### Task
This exercise calls for every record to be set down exactly.

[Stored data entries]
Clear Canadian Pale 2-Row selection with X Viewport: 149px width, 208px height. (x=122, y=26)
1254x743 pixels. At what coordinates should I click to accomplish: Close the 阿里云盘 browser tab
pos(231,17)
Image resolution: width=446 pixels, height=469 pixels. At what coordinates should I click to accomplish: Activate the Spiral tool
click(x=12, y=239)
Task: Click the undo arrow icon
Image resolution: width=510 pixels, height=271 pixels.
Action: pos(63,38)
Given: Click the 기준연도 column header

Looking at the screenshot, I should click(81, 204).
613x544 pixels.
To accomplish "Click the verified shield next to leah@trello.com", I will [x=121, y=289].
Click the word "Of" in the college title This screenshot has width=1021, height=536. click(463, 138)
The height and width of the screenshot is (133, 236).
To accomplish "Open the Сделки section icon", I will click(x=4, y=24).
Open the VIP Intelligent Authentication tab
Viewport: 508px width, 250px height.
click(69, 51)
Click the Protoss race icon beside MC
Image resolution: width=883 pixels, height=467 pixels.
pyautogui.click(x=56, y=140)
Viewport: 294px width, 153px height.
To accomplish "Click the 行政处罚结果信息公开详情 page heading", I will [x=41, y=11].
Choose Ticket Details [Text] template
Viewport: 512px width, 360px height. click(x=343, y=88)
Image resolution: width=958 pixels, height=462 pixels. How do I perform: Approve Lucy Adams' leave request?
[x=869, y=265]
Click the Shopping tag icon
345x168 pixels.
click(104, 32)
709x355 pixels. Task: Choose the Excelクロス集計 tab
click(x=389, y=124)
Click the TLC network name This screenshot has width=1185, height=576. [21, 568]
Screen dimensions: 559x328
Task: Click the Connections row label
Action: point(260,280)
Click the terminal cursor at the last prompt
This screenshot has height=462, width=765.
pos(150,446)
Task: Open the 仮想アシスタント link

### Your response
Clear Canadian Pale 2-Row selection with X Viewport: 149px width, 208px height. (x=122, y=26)
1254x743 pixels. At what coordinates should I click to accomplish: Close the 阿里云盘 browser tab
pos(231,17)
Image resolution: width=446 pixels, height=469 pixels. At what coordinates should I click to accomplish: Activate the Spiral tool
click(x=12, y=239)
Task: Click the undo arrow icon
Image resolution: width=510 pixels, height=271 pixels.
Action: pos(63,38)
Given: Click the 기준연도 column header

Looking at the screenshot, I should click(81, 204).
613x544 pixels.
To accomplish "Click the verified shield next to leah@trello.com", I will [x=121, y=289].
Click the word "Of" in the college title This screenshot has width=1021, height=536. click(463, 138)
The height and width of the screenshot is (133, 236).
To accomplish "Open the Сделки section icon", I will click(x=4, y=24).
Open the VIP Intelligent Authentication tab
Viewport: 508px width, 250px height.
click(69, 51)
Click the Protoss race icon beside MC
Image resolution: width=883 pixels, height=467 pixels.
pyautogui.click(x=56, y=140)
Viewport: 294px width, 153px height.
To accomplish "Click the 行政处罚结果信息公开详情 page heading", I will [x=41, y=11].
Choose Ticket Details [Text] template
Viewport: 512px width, 360px height. click(x=343, y=88)
Image resolution: width=958 pixels, height=462 pixels. How do I perform: Approve Lucy Adams' leave request?
[x=869, y=265]
Click the Shopping tag icon
345x168 pixels.
click(104, 32)
709x355 pixels. Task: Choose the Excelクロス集計 tab
click(x=389, y=124)
Click the TLC network name This screenshot has width=1185, height=576. [21, 568]
Screen dimensions: 559x328
Task: Click the Connections row label
Action: point(260,280)
Click the terminal cursor at the last prompt
This screenshot has height=462, width=765.
pos(150,446)
Task: Open the 仮想アシスタント link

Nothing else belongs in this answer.